### WHAT IS BEING ASKED
Write out the stretch of lines below that begins at the line with "Collapse the Canvas" and ends at the line with "Click the monitor display icon in top bar", including both, exactly as given and nothing more.

### EXTRACTED DATA
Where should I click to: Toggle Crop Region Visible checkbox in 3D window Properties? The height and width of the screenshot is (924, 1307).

* * *

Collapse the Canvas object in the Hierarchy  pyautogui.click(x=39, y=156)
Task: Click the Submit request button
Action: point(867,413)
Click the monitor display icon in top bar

### REPLY TO THE TASK
Collapse the Canvas object in the Hierarchy  pyautogui.click(x=39, y=156)
Task: Click the Submit request button
Action: point(867,413)
Click the monitor display icon in top bar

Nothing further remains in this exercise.